Carter has been cast as Jesus in several productions of Jesus Christ Superstar. In 1996, 16 years after the closure of the original production of Jesus Christ Superstar, the Really Useful Theatre Company revived the show in the West End, in which Carter was originally cast as Simon Zealotes before replacing Steve Balsamo as Jesus. In 1998, Really Useful mounted a touring production in the UK which did not include Carter in any of the leading roles.

=== Other ===
In 2007, he starred in Merrily We Roll Along at Derby Playhouse. In 2011, Carter played the title role in Floyd Collins at Southwark Playhouse directed by Derek Bond. Carter has also worked in repertory theatre at the Derby Playhouse, his most recent role being Buzz Aldrin in "Moon Landing". He has played roles in the TV shows The Bill and Doctors. Carter was cast as the corrupt and hypocritical fictitious chat show host Patrick Chase in British music act Chase and Status video for their 2010 single "Let You Go".
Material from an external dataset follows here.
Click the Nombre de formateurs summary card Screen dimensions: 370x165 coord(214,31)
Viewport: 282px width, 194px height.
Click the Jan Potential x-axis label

A Great Performances adaptation of "Jesus Christ Superstar" premiered in the UK in 2000, starring Carter as Jesus, Jérôme Pradon as Judas, Renee Castle as Mary Magdalene and Rik Mayall as Herod. The film was directed by Gale Edwards and Nick Morris.

==Involvement with the Raëlian Movement==
Carter has been the Leader of the UK branch of the Raëlian Movement since 2002. According to Raëlian doctrine, humans were created by extraterrestrials. The organisation's head, Raël (former auto racer Claude Vorilhon), founded the Movement in 1973 at the request of the President of the extraterrestrials′ governing body and declared that the world should be governed in the form of a "money-less society, governed by a World College of Geniuses".

In 2002, in the week following the claim by Clonaid (which has ties to Raëlism) to have cloned a human, Carter told the press "the evidence would be supplied in the next few days". In February 2003, it was announced that Carter would participate in a panel debate on the ethics of human cloning before an audience of Oxford University students.